ACTIVITY ->
Your job is to copy the data that follows exactly, every line included.

Collected data

[Start of Attachment]

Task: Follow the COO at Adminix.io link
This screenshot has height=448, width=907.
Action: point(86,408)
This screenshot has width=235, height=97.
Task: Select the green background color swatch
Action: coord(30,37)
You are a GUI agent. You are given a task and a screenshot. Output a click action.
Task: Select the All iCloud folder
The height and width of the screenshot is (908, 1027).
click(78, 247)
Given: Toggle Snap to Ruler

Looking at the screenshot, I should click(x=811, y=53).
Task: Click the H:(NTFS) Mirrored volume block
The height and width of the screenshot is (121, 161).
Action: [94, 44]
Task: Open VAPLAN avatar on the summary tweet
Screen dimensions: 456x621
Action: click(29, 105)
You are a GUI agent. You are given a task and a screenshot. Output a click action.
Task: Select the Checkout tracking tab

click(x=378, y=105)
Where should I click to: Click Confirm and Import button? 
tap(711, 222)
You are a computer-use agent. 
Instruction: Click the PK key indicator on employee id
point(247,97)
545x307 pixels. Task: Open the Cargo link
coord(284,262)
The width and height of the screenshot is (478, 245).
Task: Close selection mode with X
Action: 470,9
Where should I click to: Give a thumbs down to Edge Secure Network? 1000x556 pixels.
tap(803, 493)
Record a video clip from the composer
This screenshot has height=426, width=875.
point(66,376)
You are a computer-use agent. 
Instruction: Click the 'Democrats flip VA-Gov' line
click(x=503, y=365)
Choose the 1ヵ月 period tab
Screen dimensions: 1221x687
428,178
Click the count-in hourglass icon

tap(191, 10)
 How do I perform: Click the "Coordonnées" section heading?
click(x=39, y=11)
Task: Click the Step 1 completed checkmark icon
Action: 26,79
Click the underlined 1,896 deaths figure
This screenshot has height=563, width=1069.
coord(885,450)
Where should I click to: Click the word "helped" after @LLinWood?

[End of Attachment]

EXERCISE SOLUTION ->
Task: Follow the COO at Adminix.io link
This screenshot has height=448, width=907.
Action: point(86,408)
This screenshot has width=235, height=97.
Task: Select the green background color swatch
Action: coord(30,37)
You are a GUI agent. You are given a task and a screenshot. Output a click action.
Task: Select the All iCloud folder
The height and width of the screenshot is (908, 1027).
click(78, 247)
Given: Toggle Snap to Ruler

Looking at the screenshot, I should click(x=811, y=53).
Task: Click the H:(NTFS) Mirrored volume block
The height and width of the screenshot is (121, 161).
Action: [94, 44]
Task: Open VAPLAN avatar on the summary tweet
Screen dimensions: 456x621
Action: click(29, 105)
You are a GUI agent. You are given a task and a screenshot. Output a click action.
Task: Select the Checkout tracking tab

click(x=378, y=105)
Where should I click to: Click Confirm and Import button? 
tap(711, 222)
You are a computer-use agent. 
Instruction: Click the PK key indicator on employee id
point(247,97)
545x307 pixels. Task: Open the Cargo link
coord(284,262)
The width and height of the screenshot is (478, 245).
Task: Close selection mode with X
Action: 470,9
Where should I click to: Give a thumbs down to Edge Secure Network? 1000x556 pixels.
tap(803, 493)
Record a video clip from the composer
This screenshot has height=426, width=875.
point(66,376)
You are a computer-use agent. 
Instruction: Click the 'Democrats flip VA-Gov' line
click(x=503, y=365)
Choose the 1ヵ月 period tab
Screen dimensions: 1221x687
428,178
Click the count-in hourglass icon

tap(191, 10)
 How do I perform: Click the "Coordonnées" section heading?
click(x=39, y=11)
Task: Click the Step 1 completed checkmark icon
Action: 26,79
Click the underlined 1,896 deaths figure
This screenshot has height=563, width=1069.
coord(885,450)
Where should I click to: Click the word "helped" after @LLinWood?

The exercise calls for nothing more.